« Je suis très émue. Je ne trouve pas les mots ». « Je suis heureux pour les Syriens et pour nous ». « Justice a enfin été faite ». « J’aurais aimé qu’un tel/une telle soit vivant(e), pour voir ce qu’il se passe ». « Heureusement que je suis encore vivant pour voir ce jour arriver »… C’est ce que des milliers de Libanais répétaient, dès les premières heures de la matinée du 8 décembre, commentant la chute de Bachar el-Assad.
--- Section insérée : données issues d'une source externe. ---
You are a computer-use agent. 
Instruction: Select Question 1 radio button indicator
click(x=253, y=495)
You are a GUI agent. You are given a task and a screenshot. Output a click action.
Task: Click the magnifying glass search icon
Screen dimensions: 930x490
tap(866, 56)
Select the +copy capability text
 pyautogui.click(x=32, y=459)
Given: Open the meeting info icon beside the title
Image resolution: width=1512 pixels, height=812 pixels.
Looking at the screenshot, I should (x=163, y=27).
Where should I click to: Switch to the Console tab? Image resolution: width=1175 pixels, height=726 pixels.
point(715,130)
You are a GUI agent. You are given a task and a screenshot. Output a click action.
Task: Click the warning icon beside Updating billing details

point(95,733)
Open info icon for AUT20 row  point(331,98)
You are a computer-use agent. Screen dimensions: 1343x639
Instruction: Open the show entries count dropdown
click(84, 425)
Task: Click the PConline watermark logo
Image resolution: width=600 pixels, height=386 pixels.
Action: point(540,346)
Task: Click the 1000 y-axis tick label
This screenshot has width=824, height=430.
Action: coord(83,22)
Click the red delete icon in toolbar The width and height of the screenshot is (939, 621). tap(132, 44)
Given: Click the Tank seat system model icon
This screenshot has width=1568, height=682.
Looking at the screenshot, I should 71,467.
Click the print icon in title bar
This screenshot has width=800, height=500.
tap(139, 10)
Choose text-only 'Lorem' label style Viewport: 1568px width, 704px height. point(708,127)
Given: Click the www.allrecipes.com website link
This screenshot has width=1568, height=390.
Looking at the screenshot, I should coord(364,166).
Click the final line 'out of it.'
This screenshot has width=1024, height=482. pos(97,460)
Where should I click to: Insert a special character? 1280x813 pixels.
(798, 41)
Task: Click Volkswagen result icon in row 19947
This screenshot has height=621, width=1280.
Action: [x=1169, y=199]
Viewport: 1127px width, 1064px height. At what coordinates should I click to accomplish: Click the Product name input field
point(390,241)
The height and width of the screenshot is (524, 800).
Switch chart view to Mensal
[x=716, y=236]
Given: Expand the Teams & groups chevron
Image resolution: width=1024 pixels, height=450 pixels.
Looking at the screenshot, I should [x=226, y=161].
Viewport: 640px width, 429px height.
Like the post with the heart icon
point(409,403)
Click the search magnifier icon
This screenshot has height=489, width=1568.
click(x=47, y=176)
Collés à leurs petits écrans, certains regrettaient même ne pas être restés réveillés pour apprendre en direct à l’aube le départ du « boucher de Damas ».

Avec 29 ans d’occupation armée, entre 1976 et 2005, et 19 ans d’ingérence politique dans les affaires internes du pays entre 2005 et 2024, le Liban aussi – et non seulement la Syrie – a vécu la dictature du clan Assad, au pouvoir depuis 1971.
Partie prenante dans la guerre civile au Liban de 1975 à 1990, le régime syrien a assassiné des dizaines d’hommes politiques et d’intellectuels libanais et jeté des centaines de Libanais dans ses prisons. Hier donc, l’heure était à la célébration dans de nombreuses villes et localités du pays, de Tripoli à Beyrouth, en passant par le Mont-Liban et la Békaa, notamment à Bickfaya fief du parti chrétien Kataëb, à Moukhtara, siège du leader druze Walid Joumblatt, et Achrafieh, quartier de Beyrouth symbole de la résistance chrétienne contre l’armée syrienne. Des convois ont sillonné les rues dès le matin alors qu’à la nuit tombée des feux d’artifice ont éclairé durant de longues minutes les cieux des villes.